- Source extract
[gmx-developers] parallel make problems

Mark Abraham mark.j.abraham at gmail.com
Tue Jun 18 19:15:01 CEST 2013


On Tue, Jun 18, 2013 at 6:47 PM, Roland Schulz <roland at utk.edu> wrote:

> On Tue, Jun 18, 2013 at 11:05 AM, Mark Abraham <mark.j.abraham at gmail.com>
> wrote:
> >
> >
> >
> > On Mon, Jun 17, 2013 at 7:59 PM, Roland Schulz <roland at utk.edu> wrote:
> >>
> >> On Mon, Jun 17, 2013 at 1:10 PM, Mark Abraham <mark.j.abraham at gmail.com
> >
> >> wrote:
> >> >
> >> >
> >> >
> >> > On Mon, Jun 17, 2013 at 6:16 PM, Manuel Nuno Melo <m.n.melo at rug.nl>
> >> > wrote:
> >> >>
> >> >> Hi,
> >> >>
> >> >> I have also had linking problems when making in parallel. In my case
> >> >> they
> >> >> could be traced back to the option to let GMX download/build its own
> >> >> fftw
> >> >> (-DGMX_BUILD_OWN_FFTW=ON).
> >> >>
> >> >> It seems that only one of make's threads starts building fftw, while
> >> >> the
> >> >> others go ahead building/linking GMX. Since fftw compilation is not
> >> >> ready by
> >> >> the time it is needed, GMX linking is botched.
> >> >
> >> >
> >> > Yes, Rossen first showed this to me. I don't know if the underlying
> >> > issue is
> >> > that the dependency cannot be described properly, or that we're not
> >> > doing it
> >> > properly. If it's a problem, people are welcome to contribute a fix!
> :-)
> >> It was working in https://gerrit.gromacs.org/#/c/1675/12. You then
> >> changed how the dependency works in patch set 13. You never replied to
> >> Christophs comment why this was changed (at least I can't find a
> >> reply). Do you remember?
> >
> >
> > I couldn't remember, but gerrit can - I never published a series of
> > responses I made back then, sorry. Now published at
> > https://gerrit.gromacs.org/1675
> >
> >> Otherwise I can change it back as 12 did it
> >> and it should work again.

- To do
1. In the parallel make thread, which build option did Manuel Nuno Melo trace his parallel linking problems to?
2. List every person mentioned by name in the parallel make thread.
3. Resume the parallel make thread from the point where it stops.
The data is separate material, unrelated to the parallel make thread.

- Provided data
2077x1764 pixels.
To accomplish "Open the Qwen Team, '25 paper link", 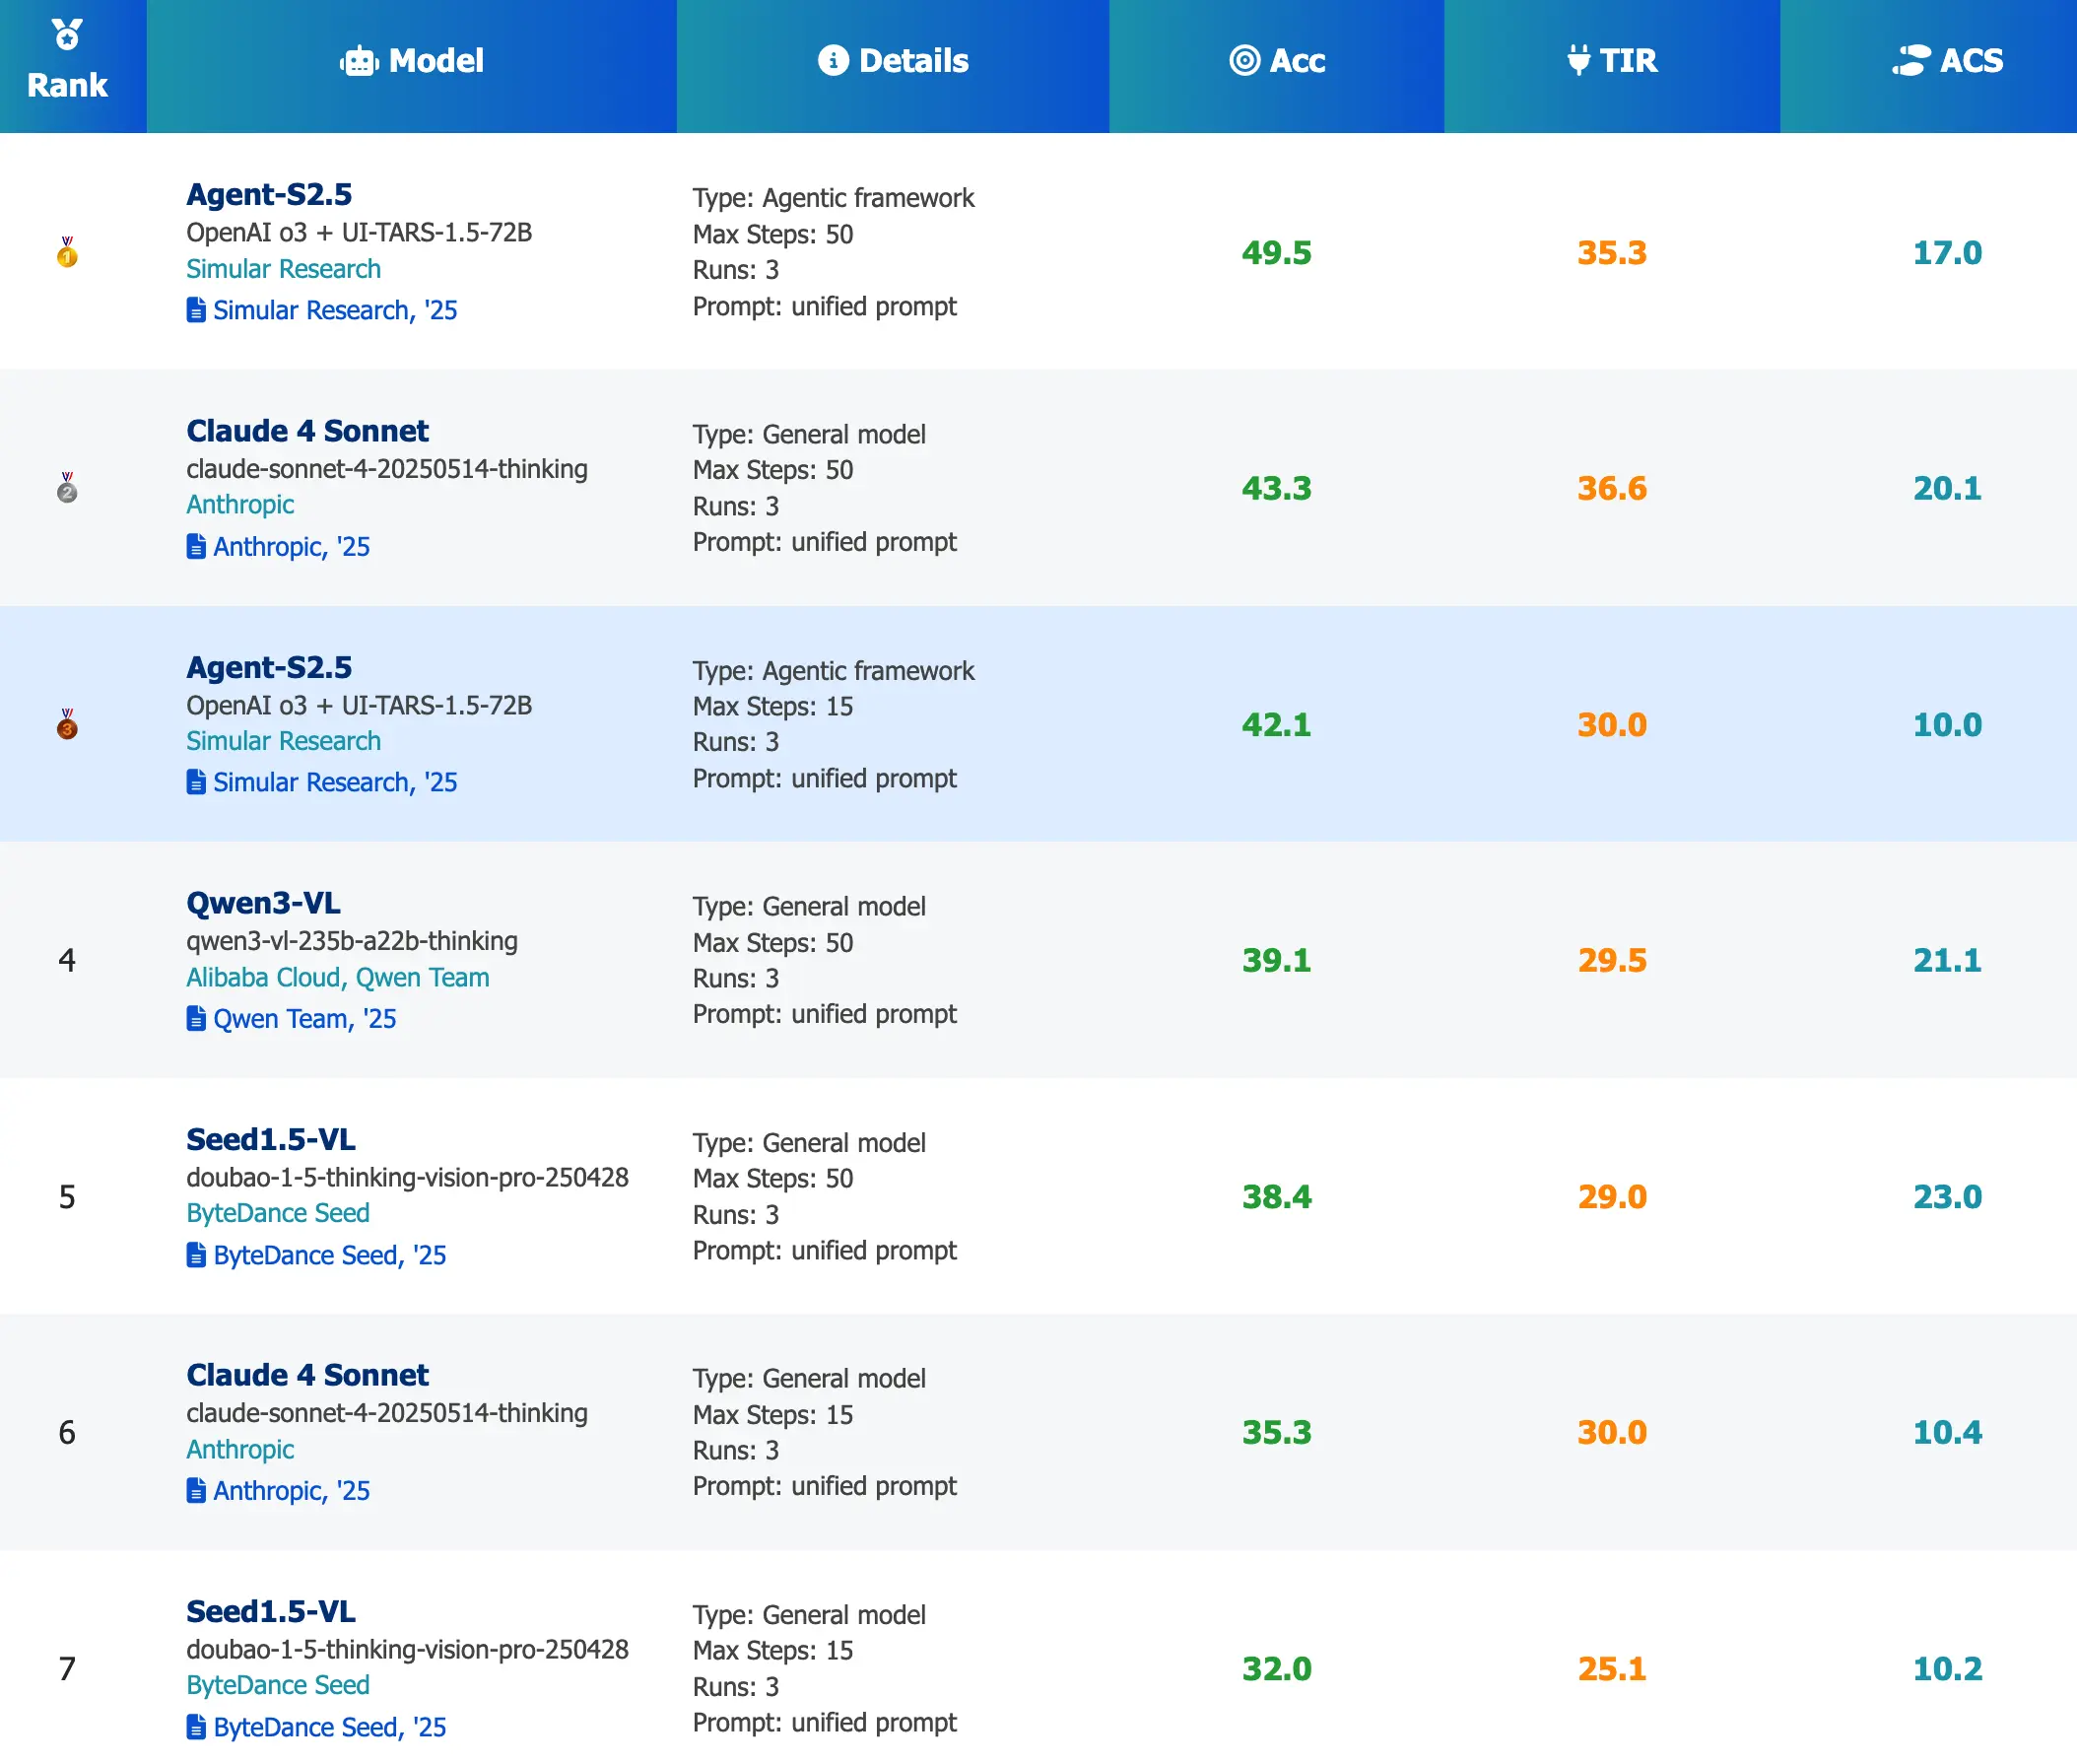I will 304,1019.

- Answers for the tasks
1. -DGMX_BUILD_OWN_FFTW=ON

2. Mark Abraham, Roland Schulz, Manuel Nuno Melo, Rossen, Christoph

3.
> >
> >
> > It might do, but as I said in those secret drafts the form of patch 12
> > doesn't work on cmake 2.8.7 because of a bug there in
> add_library(...GLOBAL)
> > (and I suspect is probably too global, anyway, but this probably does no
> > harm?).
> >
> > So I'm still not sure there's a convenient solution that works in all
> cases.
> > Compromising the smooth running of a parallel make for someone
> downloading
> > FFTW seems like the most low-impact problem of the set we could choose to
> > have.
>
> Probably true. Just doesn't give a good first impression of us to new
> users.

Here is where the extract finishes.